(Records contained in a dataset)
=== Begin Enclosure ===
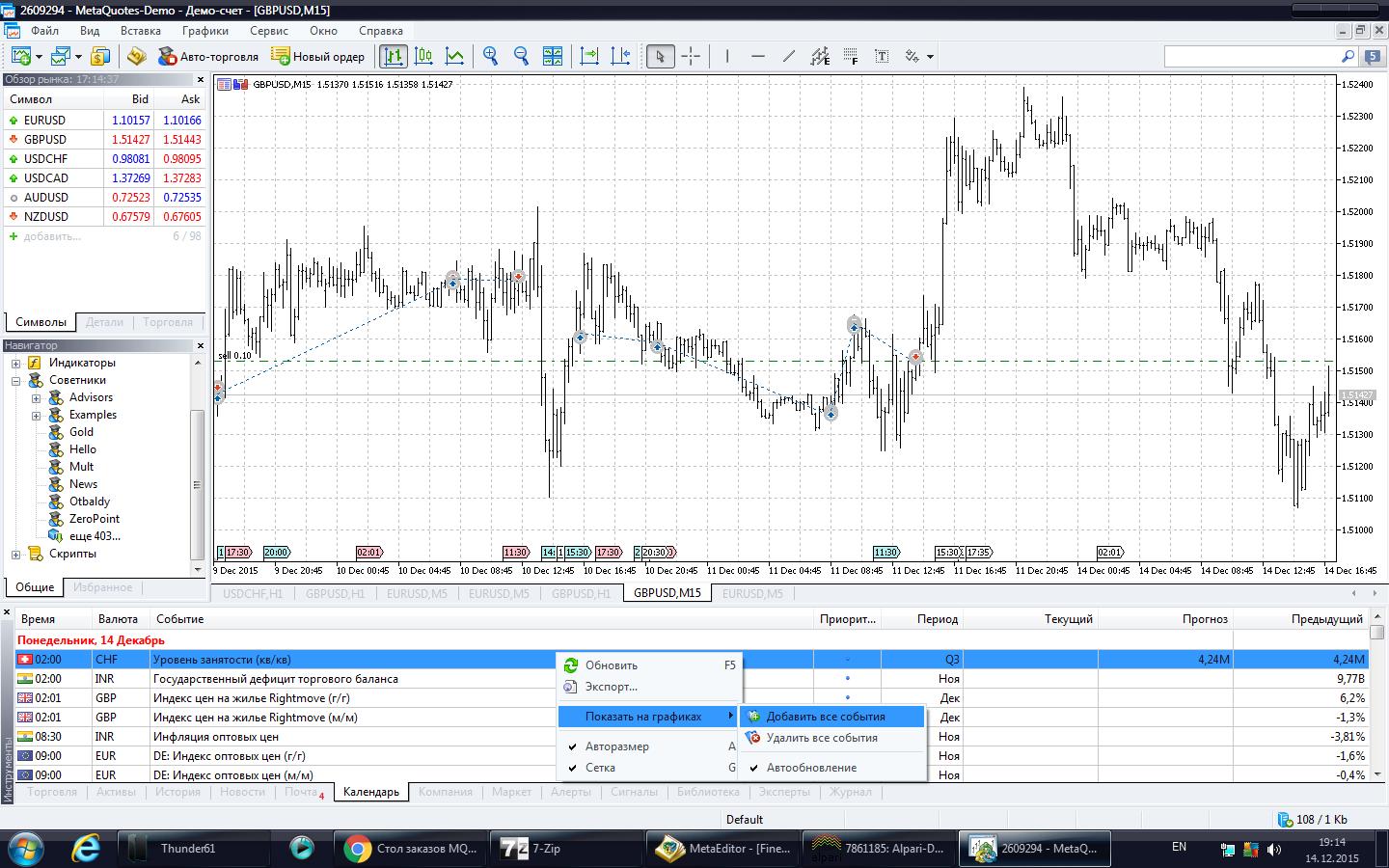Expand the Индикаторы tree node
Screen dimensions: 1389x868
pos(15,364)
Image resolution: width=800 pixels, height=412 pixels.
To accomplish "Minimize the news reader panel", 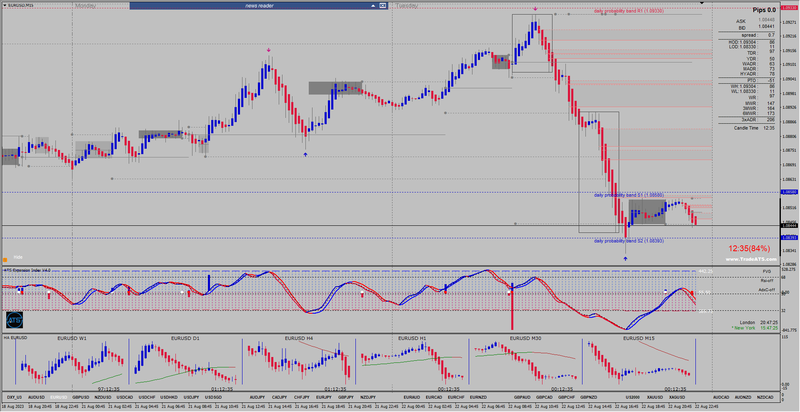I will pos(374,6).
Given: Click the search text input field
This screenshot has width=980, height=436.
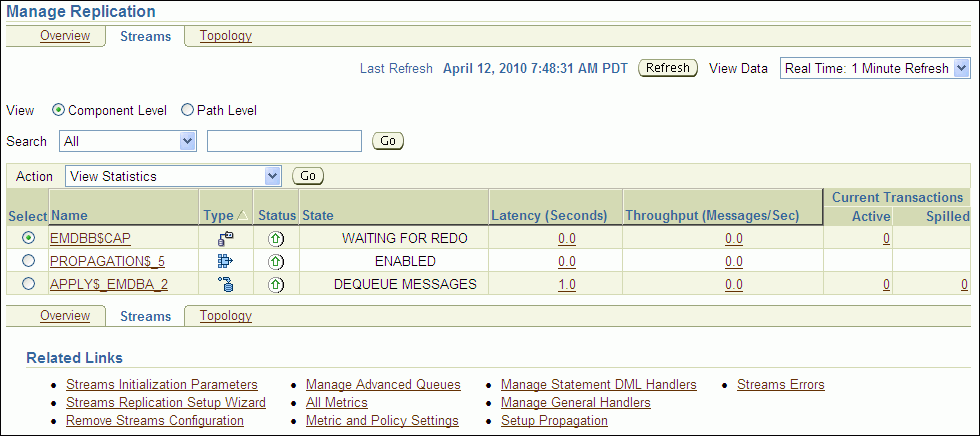Looking at the screenshot, I should click(284, 141).
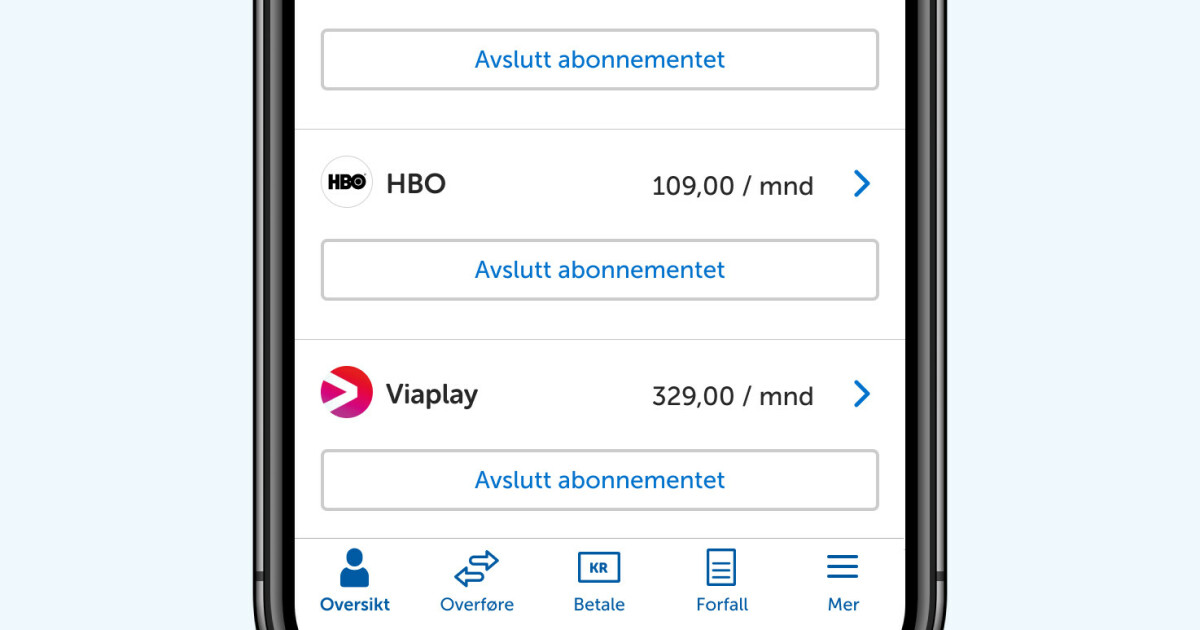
=== End Enclosure ===
[Task prompt]: Beginning at the line that contains "Given: Click the search text input field", transcribe it and every later line through the last line of the data above, exactly, and drop the pictures.

[Output below]:
Given: Click the search text input field
This screenshot has width=980, height=436.
Looking at the screenshot, I should click(284, 141).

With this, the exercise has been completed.